El libro de la psicóloga británica, Sandi Mann “El arte de saber aburrirse” (Plataforma) advierte sobre las consecuencias de intentar vivir en una suerte de estímulo constante. Según Mann, el 66% de los estudiantes reconoce aburrirse a diario en clase. Lo mismo sucede en el trabajo y en las relaciones de pareja.

El miedo al hastío ha convertido nuestras vidas en un campo de batalla contra el aburrimiento y en este frenesí de “hacer cosas” descubrimos un cansancio nuevo asociado a la idea de que hagamos lo que hagamos no llegamos a cumplir nuestras expectativas. Esa frustración que alimenta el estrés y la ansiedad camina de la mano de nuestra fatiga social.

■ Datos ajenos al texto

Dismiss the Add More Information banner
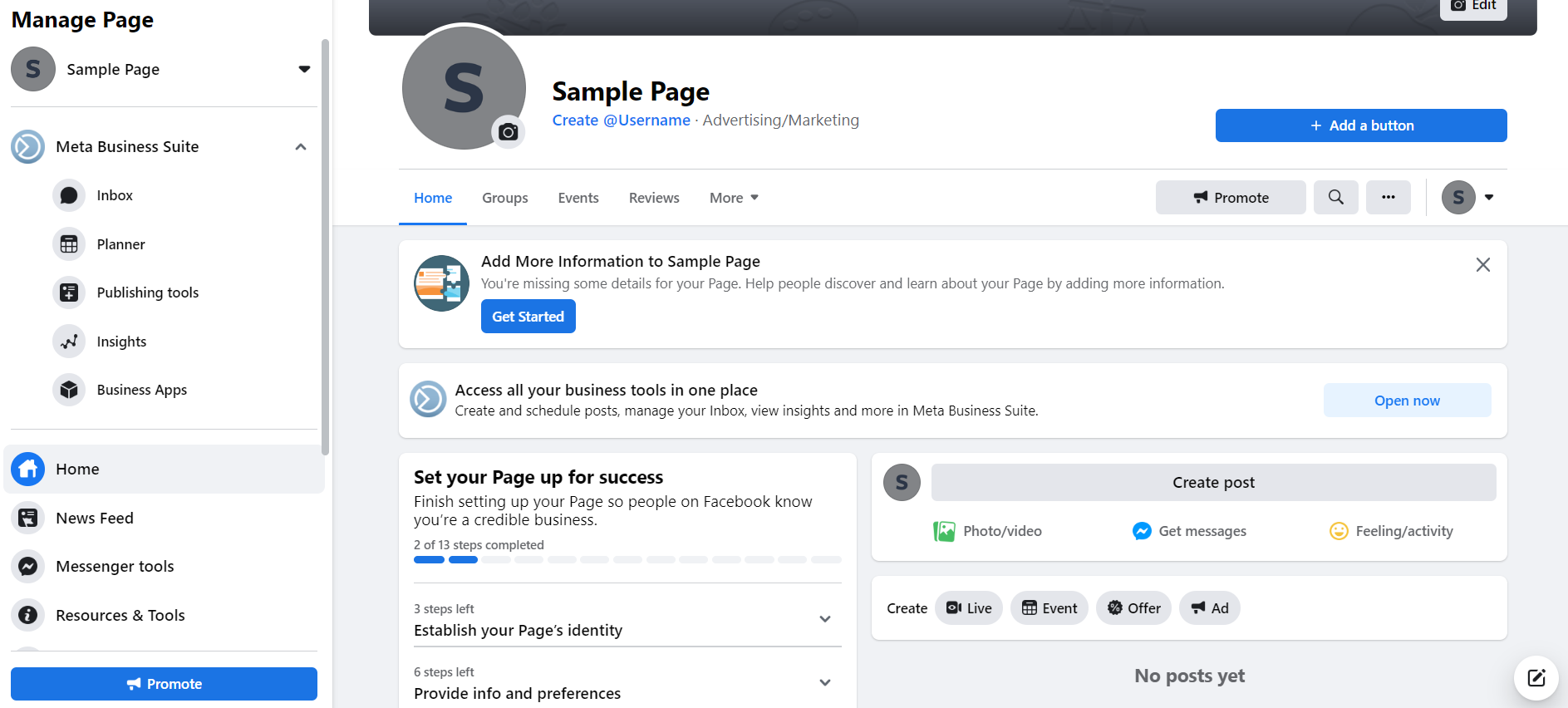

Por mucho que lo rehuyamos, el aburrimiento es fundamental para favorecer ritmos de vida más acordes a nuestra naturaleza. Entre otras cosas, favorece la creatividad, nos ayuda a fijar metas, nos hace más empáticos y mejora nuestra productividad. ¿Por qué? Bertrand Russel lo apuntaba ya hace casi un siglo: “Las personas acostumbradas a demasiada actividad son como las que comen mucha pimienta: al final pierden el sentido del gusto para todo lo demás. La falta de aburrimiento no solo mina la salud, sino que incapacita el paladar para todo tipo de placer”.